SELECTION
----------------------------------------

# Selling a boat



## shishkabob (Mar 27, 2009)

Hi

Can anyone who has recently transferred ownership of a Dubai registered boat confirm the current procedure for making the transfer? When I did this before, it involved hauling the boat down to the coastguard for inspection but I understand this may no longer be the case.

Thanks

Bob


----------



## Fatenhappy (Jun 23, 2009)

Hi Shishkabob ... 

There have been a couple of threads on this recently .... When I saw them last time, for my interest I just went to the RTA web site and there it is everything you need. Did a cut and paste for those threads at that time seeing I was in there .... Might suggest you have a look there !


----------



## HamishUK (Oct 20, 2009)

Hi,
I recently (couple of months ago) registered a boat and used the following guide to help: How to Register a Boat in Dubai

it goes something like:
Get the Boat Ownership documents (in arabic) which have been transferred to your name (not sure how this is done as previous owner did it)

----------------------------------------

DATA ROWS
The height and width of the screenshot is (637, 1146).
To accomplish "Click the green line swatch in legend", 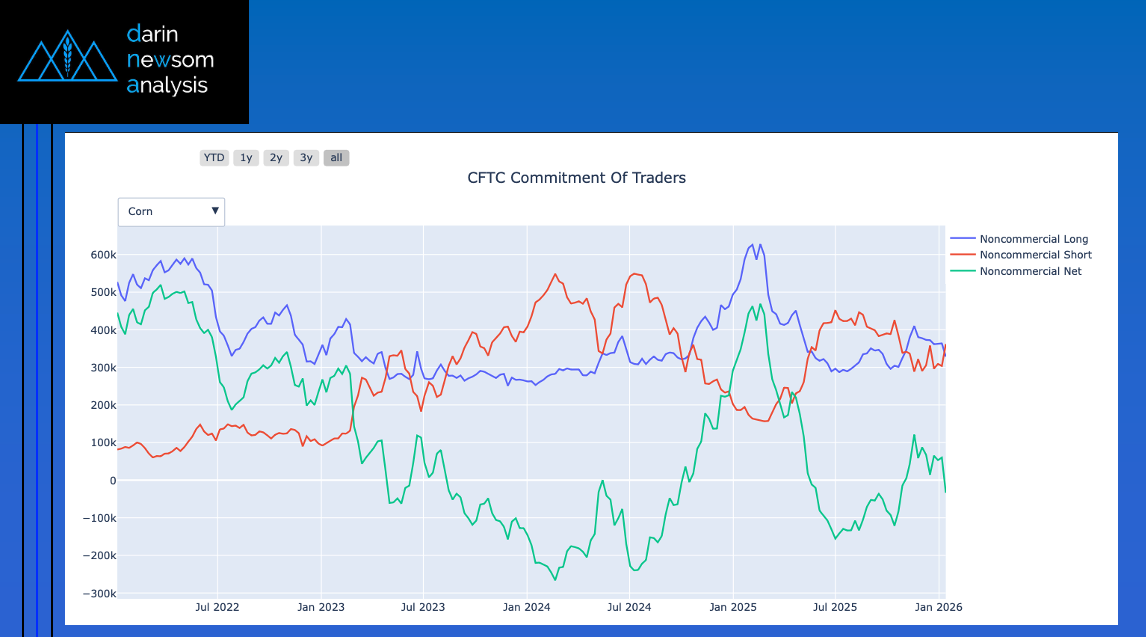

----------------------------------------

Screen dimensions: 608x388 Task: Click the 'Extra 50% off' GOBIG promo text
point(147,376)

----------------------------------------

EXERCISE REQUIREMENTS
Retype the forum thread about selling a boat, shown above, word for word from start to finish.

RESULT FOR THIS TASK
# Selling a boat



## shishkabob (Mar 27, 2009)

Hi

Can anyone who has recently transferred ownership of a Dubai registered boat confirm the current procedure for making the transfer? When I did this before, it involved hauling the boat down to the coastguard for inspection but I understand this may no longer be the case.

Thanks

Bob


----------



## Fatenhappy (Jun 23, 2009)

Hi Shishkabob ... 

There have been a couple of threads on this recently .... When I saw them last time, for my interest I just went to the RTA web site and there it is everything you need. Did a cut and paste for those threads at that time seeing I was in there .... Might suggest you have a look there !


----------



## HamishUK (Oct 20, 2009)

Hi,
I recently (couple of months ago) registered a boat and used the following guide to help: How to Register a Boat in Dubai

it goes something like:
Get the Boat Ownership documents (in arabic) which have been transferred to your name (not sure how this is done as previous owner did it)